Either way, as long as demand conditions and the global economic outlook keeps as it is, I would expect any hiccups here to still be overlooked with oil prices likely to stay perky in the bigger picture of things.
Some posts to chew through before the main event later:

China Caixin/Markit Manufacturing PMI for June 51.3 (expected 51.8)

51.3 is a 3 month low
  • 14th month straight in expmanison
  • Export sales stagnated
  • employment continued to rise
  • easing cost pressures
From the report, summary comments:
  • Overall, the manufacturing sector continued to stably expand in June, despite the impact of the pandemic. Both demand and supply in the sector remained stable, as did external demand, showing the momentum of economic recovery still remained in the post-epidemic period. The job market continued to improve and businesses were highly optimistic, with the measure for future output expectations in June higher than the longterm average. Inflationary pressures eased somewhat, but manufacturing enterprises’ purchasing prices and factory-gate prices still rose. The shortage of raw materials continued in some regions. The manufacturing sector has gradually returned to normal. In the second half of this year, the low base effect from last year will weaken. Inflationary pressure, coupled with the economic slowdown, is still a serious challenge for China.

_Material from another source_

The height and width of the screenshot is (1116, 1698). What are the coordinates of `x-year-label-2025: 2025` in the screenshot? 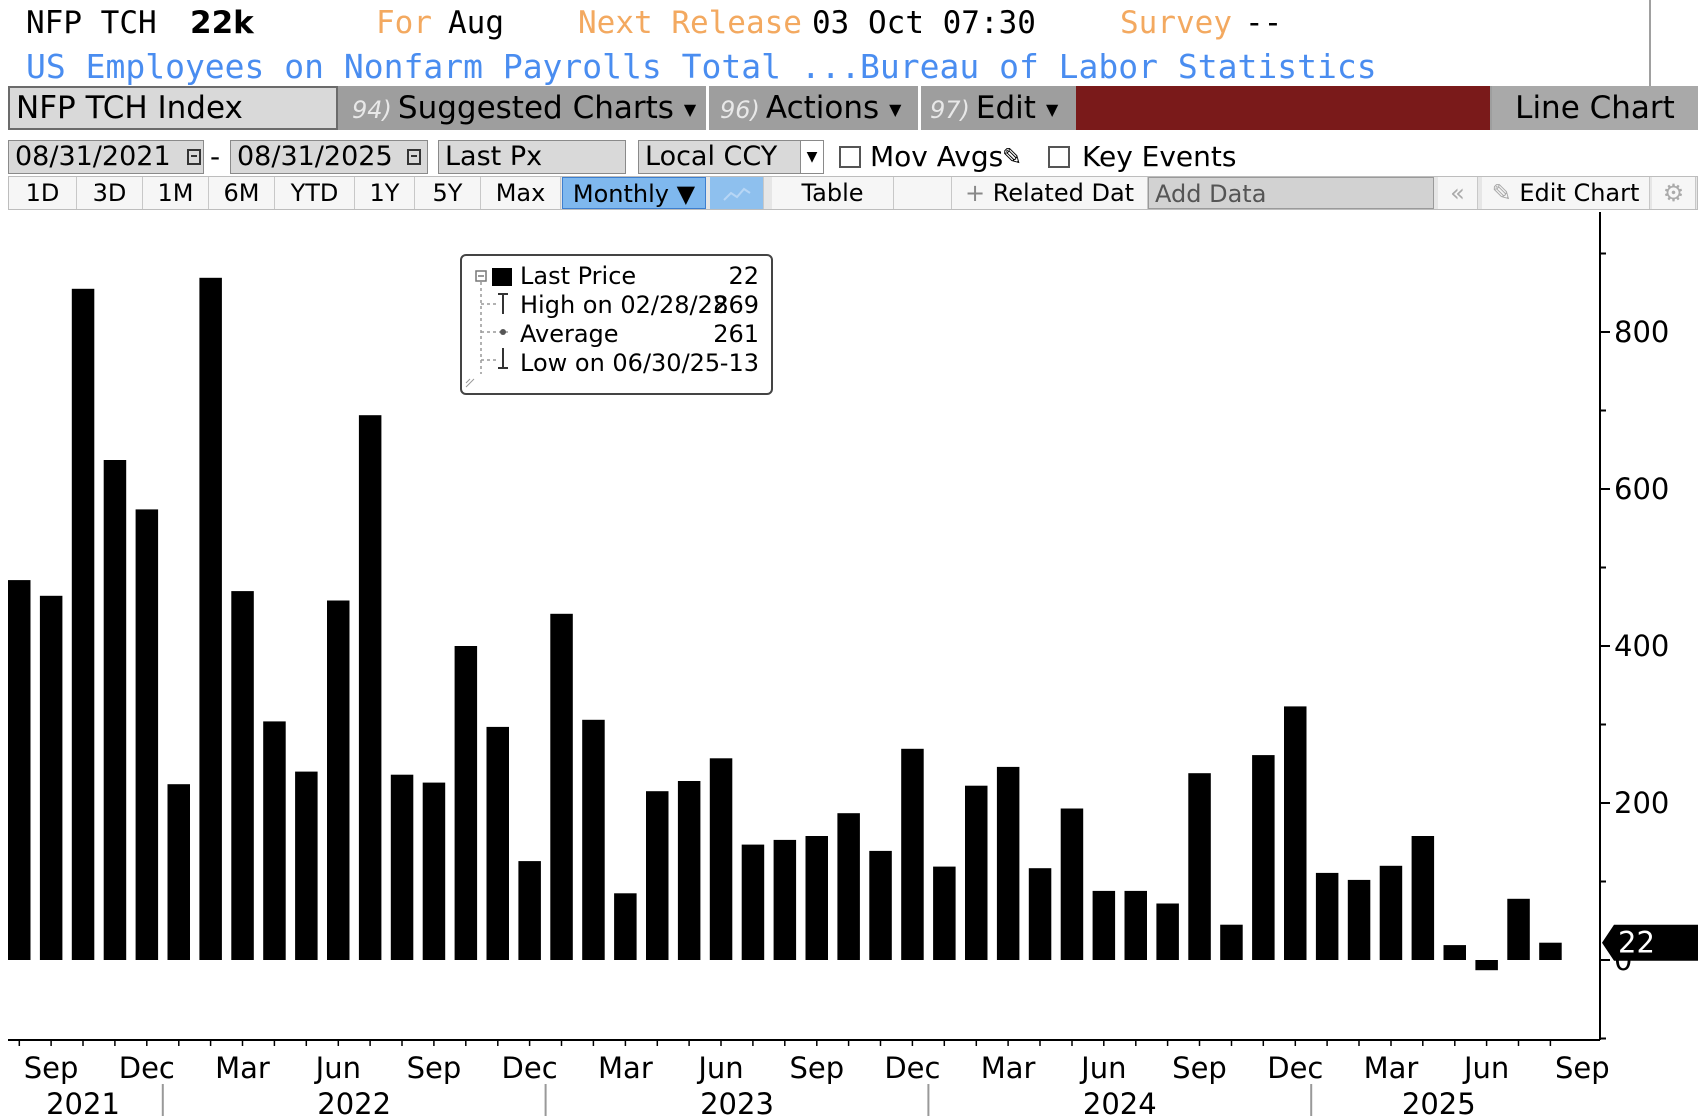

Japan – Jibun Bank/Markit Manufacturing PMI (final) for June: 52.4 (prior 53.0)

From the report:
  • softer expansions in both production and new orders
  • the headline Manufacturing PMI was at its lowest reading since February
  • “Manufacturers continued to note concern regarding ongoing supply chain disruption, which has induced sharp rises in the price of raw materials amid severe shortages. Cost burdens faced by businesses rose at the sharpest pace since March 2011, which has partially translated to higher charges for clients to cover margins. 
  • “That said, Japanese manufacturers commented that the degree of optimism regarding the outlook for output over the coming 12 months strengthened in June. Confidence about the outlook reached the highest level since the series began in July 2012, as hopes of an end to the pandemic gathered pace. This is broadly in line with the IHS Markit forecast for industrial production to grow 8.8% in 2021, though this does not fully recoup losses from the pandemic.”
USD/JPY continues to trade in a very small range. It has traded above 111.16 to its highest since March of 2020.
South Korea manufacturing PMI 53.9 from 53.7 previously. Out at the same time.

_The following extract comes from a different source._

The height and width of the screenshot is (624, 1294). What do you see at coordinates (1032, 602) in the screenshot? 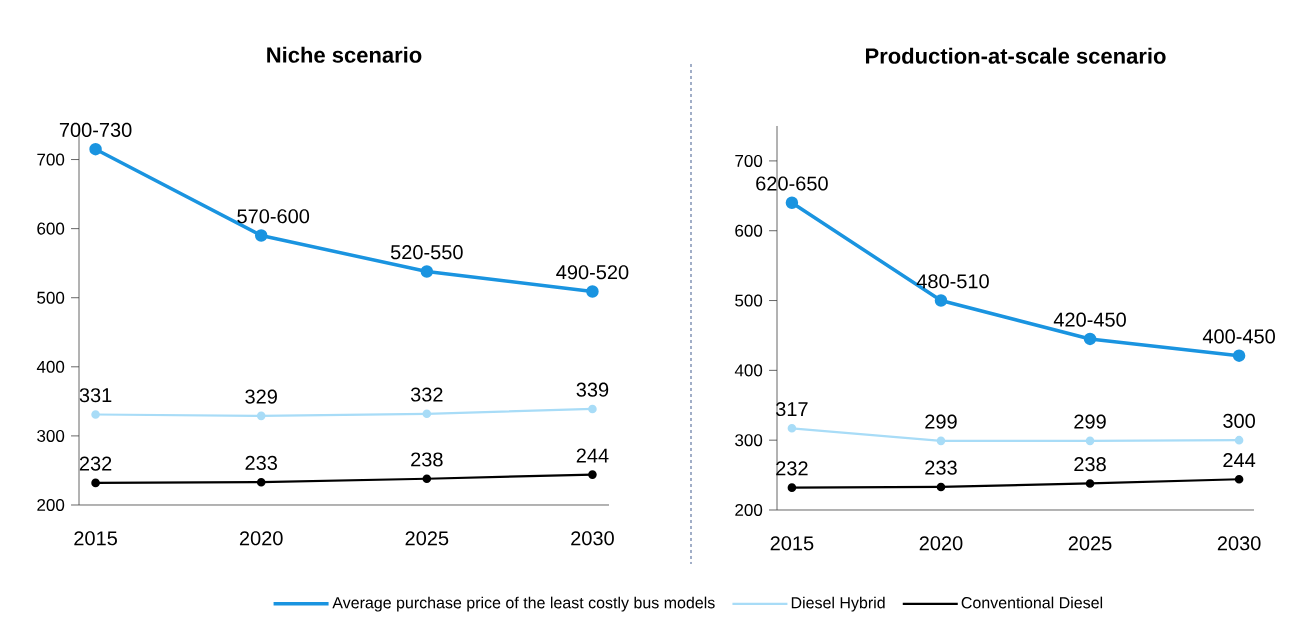
I see `legend-label: Conventional Diesel` at bounding box center [1032, 602].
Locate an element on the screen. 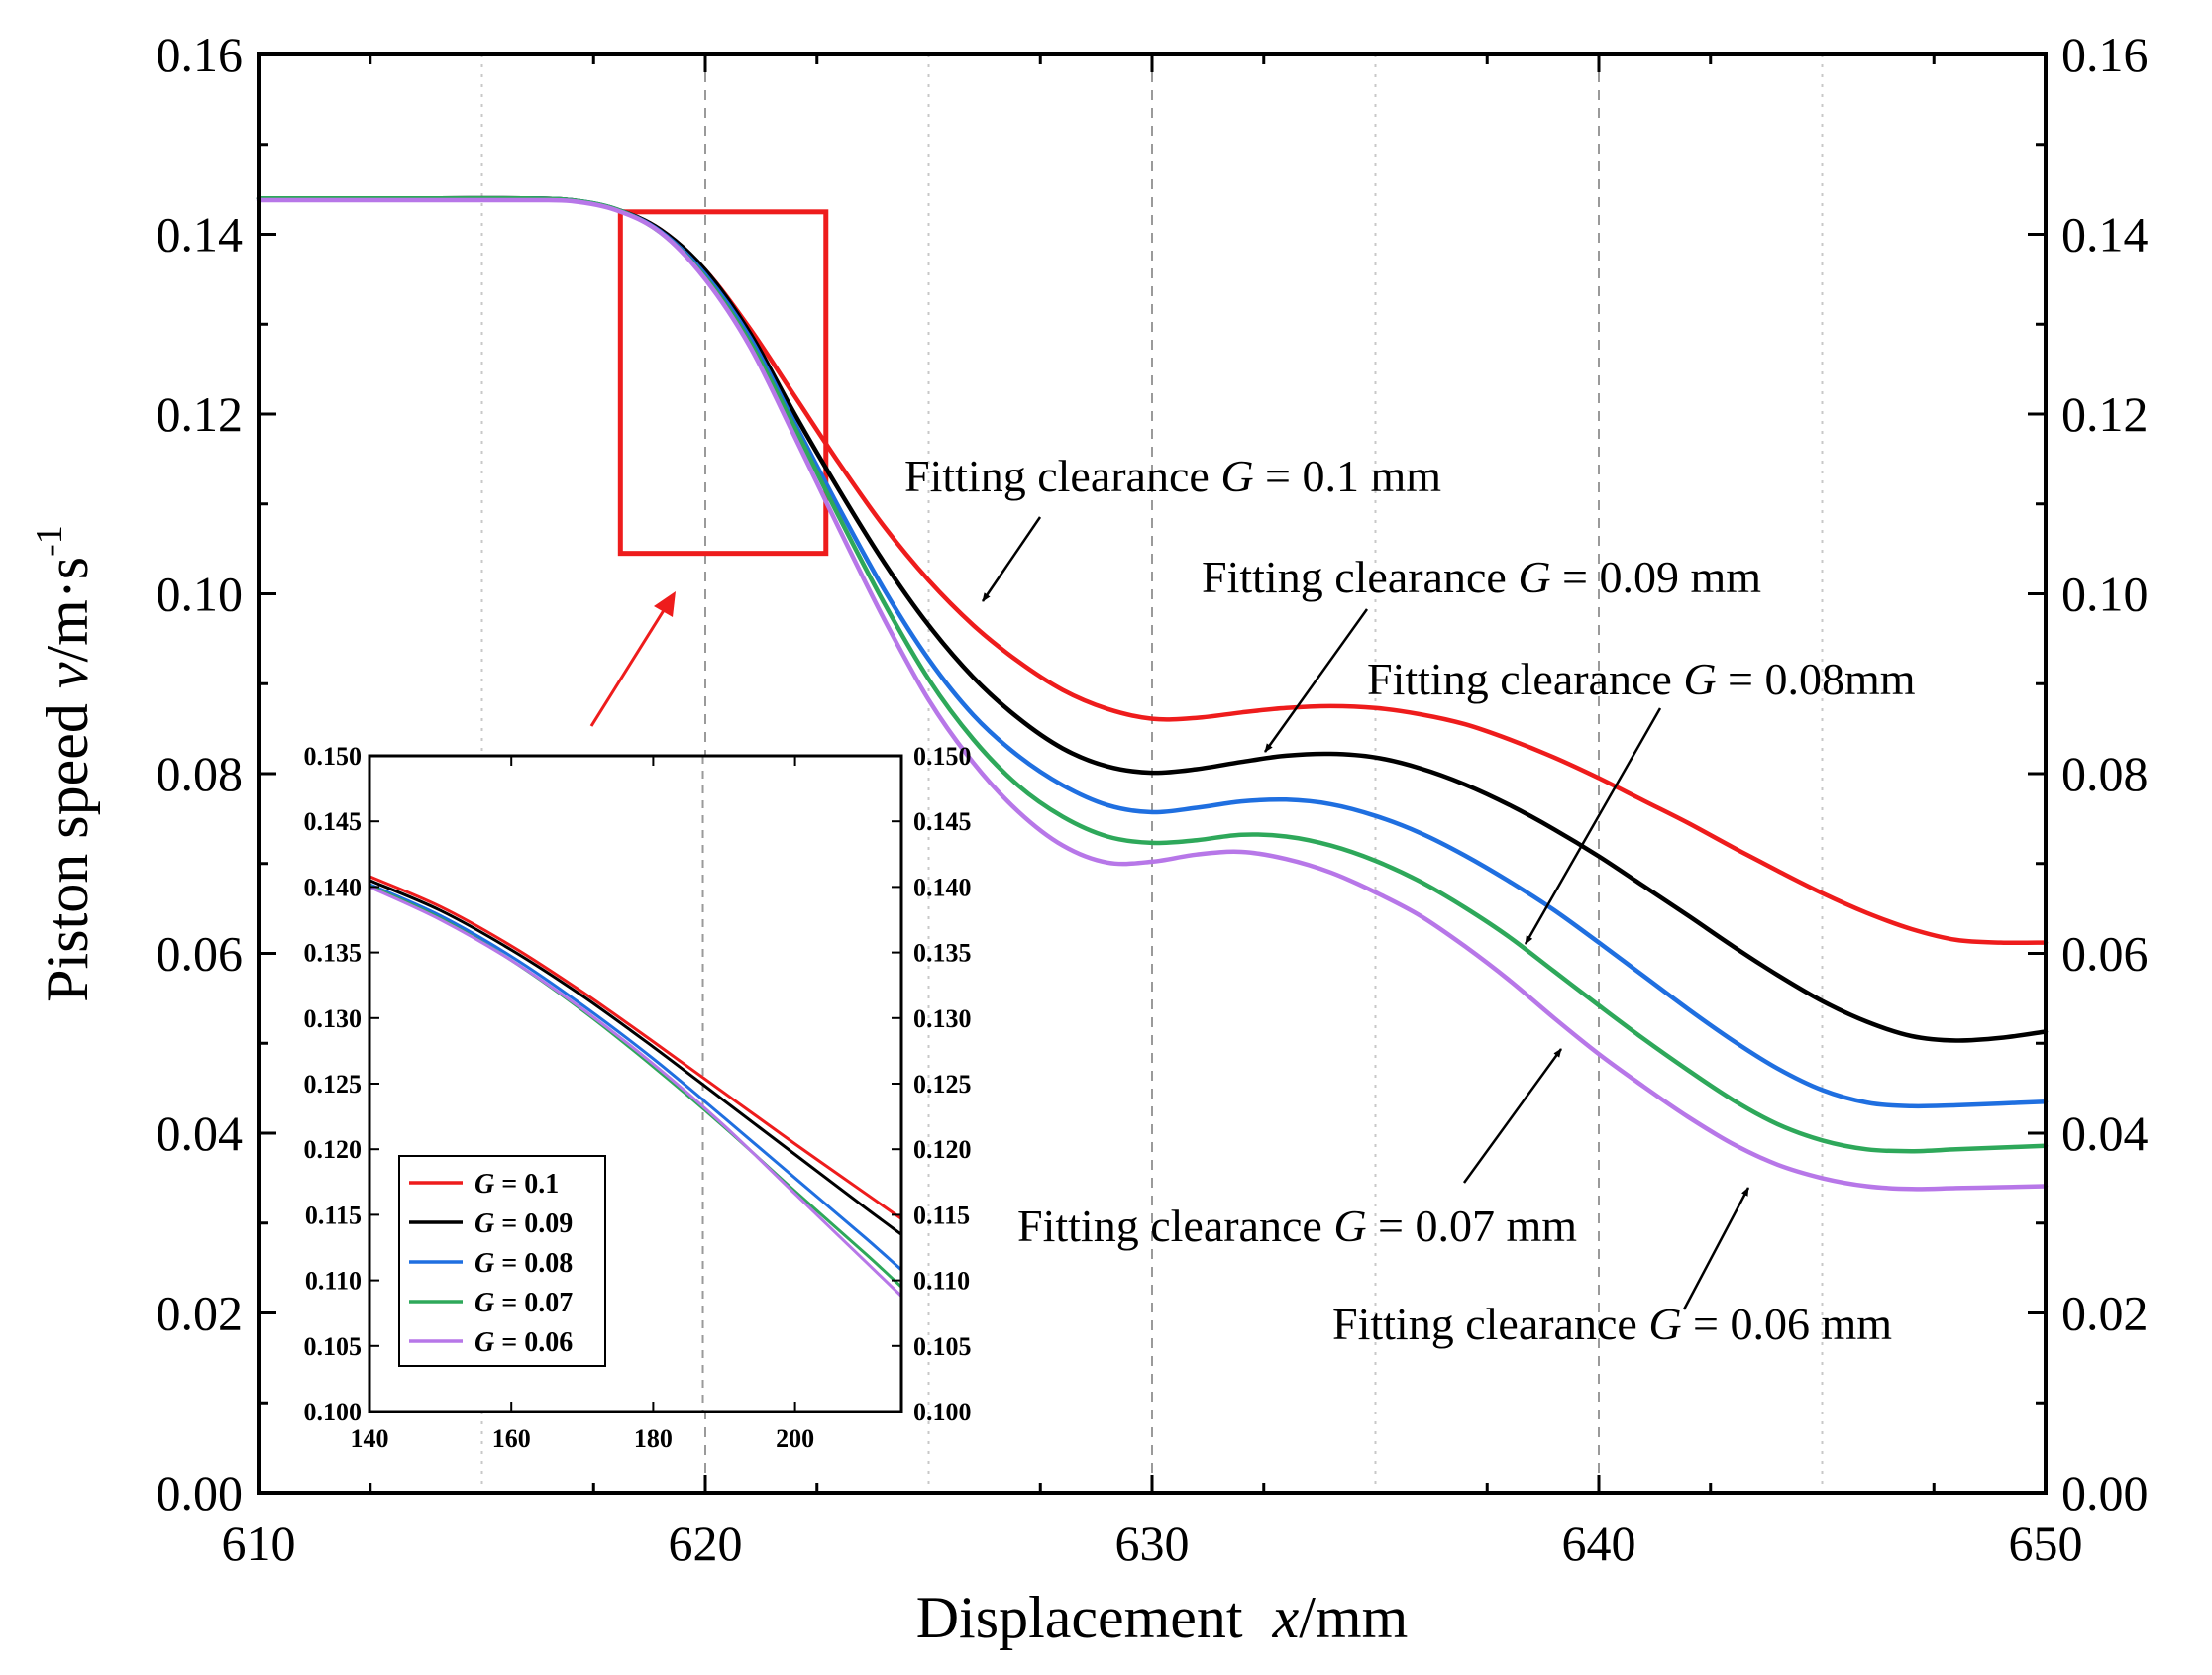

BOJ Tankan Q2: Large Manufacturers Index 14 (vs. expected 15)

The Bank of Japan Tankan survey for March – June 2021

Large Manufacturers Index 14
  • expected 15
  • previous 5
Large Non-Manufacturing Index 1

 

  • expected 3
  • previous -1
  • the September outlook is 3

 

Large All Industry Capex 9.6%

 

  • expected 7.2%
  • prior 3%

 

Large Manufacturing Outlook 13 for September

 

  • expected 18
  • prior 4

 

USD/JPY has ticked a little higher in early Asia trade but the response to the release of the BOJ’s Tankan is barely discernible.

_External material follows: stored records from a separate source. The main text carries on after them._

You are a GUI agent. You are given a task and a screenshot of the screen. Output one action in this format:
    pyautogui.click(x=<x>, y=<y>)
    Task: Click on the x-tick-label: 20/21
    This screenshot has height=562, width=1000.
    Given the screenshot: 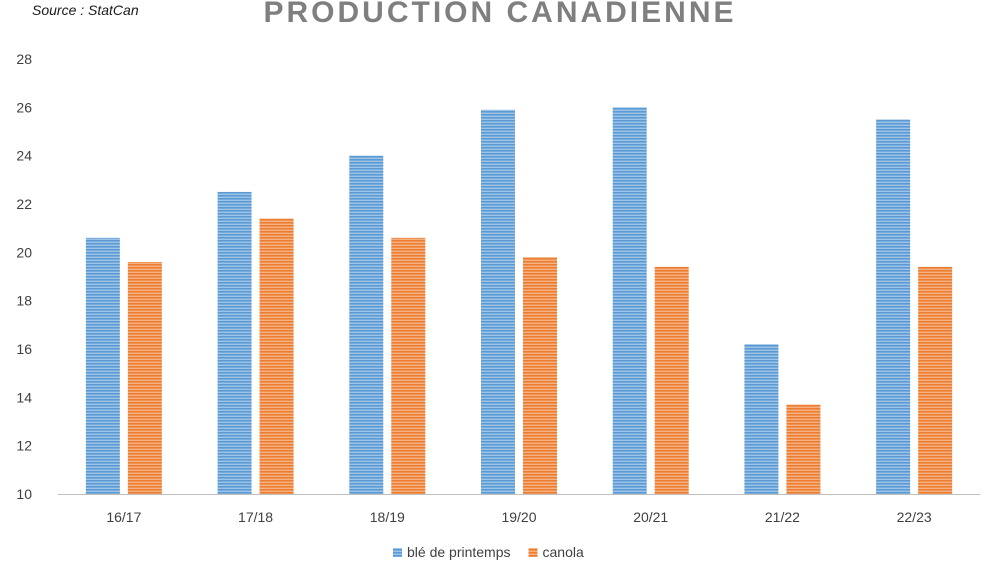 What is the action you would take?
    pyautogui.click(x=650, y=517)
    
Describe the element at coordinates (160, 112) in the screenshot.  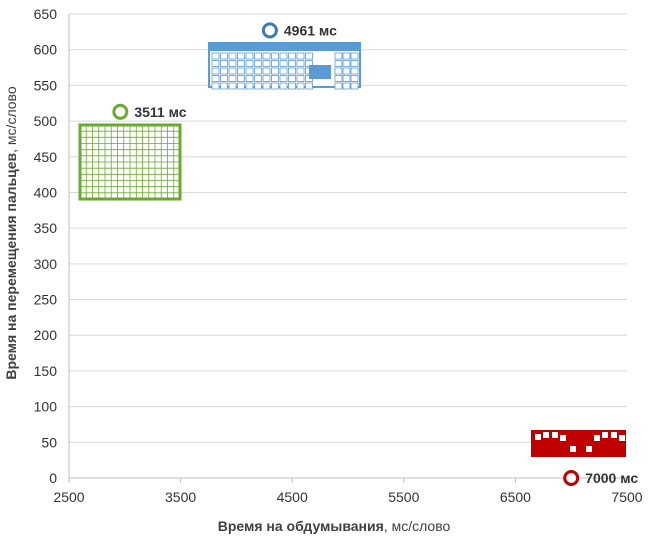
I see `data-label: 3511 мс` at that location.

US Indices end the session mixed

S&P closes at a record high

The US stocks are ending the session mixed with the Nasdaq down, and the Dow and S&P higher.  The S&P closed at a record high.
Today is month end, quarter end and the end of the 1st half of the year.  The numbers for each are showing:
  • S&P is higher for the fifth straight month. the S&P rose 2.3% for the month. It rose 8.17% for the quarter.  For the year the index is up 14.3%
  • Dow Jones closed near unchanged for the month. The index rose 4.6% for the quarter and is up 12.7% for the year
  • Nasdaq closed the month up 5.49%.  It is up 9.49% for the quarter. For the year the index is up 12.54%.
For today, the NASDAQ lagged, while the Dow led
  • Dow rose 210.2 to points or 0.61% at 34502.52.